Business
General Motors’ Cruise and Uber Technologies Agree to a Multi-year Partnership to Offer Driverless Rides Next Year

General Motors’ Cruise and Uber Technologies have agreed to a multi-year partnership, under which the troubled autonomous vehicle company intends to provide driverless rides to Uber clients as soon as next year.
Another robotaxi company has joined Uber to provide driverless rides within its app. Uber will offer you the option to travel in one of Cruise’s autonomous vehicles for “qualifying” rides beginning sometime next year. On Thursday, the two companies announced a “multiyear strategic partnership.”

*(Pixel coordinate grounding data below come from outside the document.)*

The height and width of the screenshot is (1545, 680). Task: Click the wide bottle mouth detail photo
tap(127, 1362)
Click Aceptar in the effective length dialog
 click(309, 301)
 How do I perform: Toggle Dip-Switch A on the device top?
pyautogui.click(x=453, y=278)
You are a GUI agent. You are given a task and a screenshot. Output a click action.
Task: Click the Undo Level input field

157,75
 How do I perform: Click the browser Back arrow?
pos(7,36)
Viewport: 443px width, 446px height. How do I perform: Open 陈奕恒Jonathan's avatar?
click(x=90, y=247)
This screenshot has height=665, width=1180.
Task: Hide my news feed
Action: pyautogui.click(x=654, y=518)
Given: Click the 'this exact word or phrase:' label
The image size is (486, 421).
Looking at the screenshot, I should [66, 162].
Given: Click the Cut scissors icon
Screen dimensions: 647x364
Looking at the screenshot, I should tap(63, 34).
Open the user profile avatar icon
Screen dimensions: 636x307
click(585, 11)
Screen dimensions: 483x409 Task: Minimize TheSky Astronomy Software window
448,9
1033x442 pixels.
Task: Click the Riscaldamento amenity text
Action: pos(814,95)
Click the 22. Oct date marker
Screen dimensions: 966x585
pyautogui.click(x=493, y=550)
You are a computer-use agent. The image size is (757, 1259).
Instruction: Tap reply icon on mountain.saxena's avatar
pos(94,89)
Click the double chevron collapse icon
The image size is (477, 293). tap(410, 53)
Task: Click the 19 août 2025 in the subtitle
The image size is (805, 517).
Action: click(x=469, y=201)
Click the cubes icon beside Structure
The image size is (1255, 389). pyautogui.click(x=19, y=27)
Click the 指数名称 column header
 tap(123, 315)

Following an October 2023 incident in which a pedestrian in San Francisco was dragged 20 feet by a driverless Cruise vehicle after she was first struck by a human driver in another car, Cruise attempts to revive its robotaxi business with the announcement on Thursday.
The incident, which resulted in significant layoffs and the departure of Cruise executives, including CEO and co-founder Kyle Vogt, has been the subject of investigations by state and federal regulators.
In a press release, CEOs of Cruise and Uber, Marc Whitten and Dara Khosrowshahi, praised the partnership and emphasized that they believe autonomous vehicles can be used safely.
Uber previously announced a long-term partnership with Aurora, a driverless truck company, and partnered with Waymo for autonomous rides earlier this year. Before Motional halted its robotaxi deployments in May, it also offered driverless rides with Motional. The original date for Elon Musk’s event revealing Tesla’s robotaxi developments passed a few weeks ago, but it is now scheduled for October 10.
In October, a Cruise car dragged a pedestrian, and Cruise shut down its robotaxi service. The company recently returned autonomous vehicles with safety drivers to the road. According to Cruise spokesperson Tiffany Testo, the launch of its partnership with Uber will occur following Cruise’s return of its driverless ride-hailing service.
Uber and Cruise did not specify which cities the service might be available in their press release; however, Testo states that customers can “expect” it to launch in one of the cities where it is conducting supervised testing: Phoenix, Dallas, and Houston.
Waymo, Cruise competitor, said this week that it is already providing 100,000 paid robotaxi rides per week in the cities in the United States where it operates commercially: Los Angeles, Phoenix, and San Francisco Additionally, the company is testing in Austin, Texas, and intends to expand its service there.
This isn’t the first time GM has collaborated with a ride-hailing company. GM put $500 million into Lyft in mid-2016, with plans to ultimately develop a fleet of autonomous vehicles that could be called utilizing Lyft’s mobile app. Because GM decided to launch its own vehicles and network through Cruise, that never happened.
Despite the announcement on Thursday, a Cruise spokesperson stated that the company is still focused on relaunching its own driverless ride-hailing service and app.
Cruise is currently directing managed autonomous vehicle testing with a safety driver in Phoenix, Dallas, and Houston.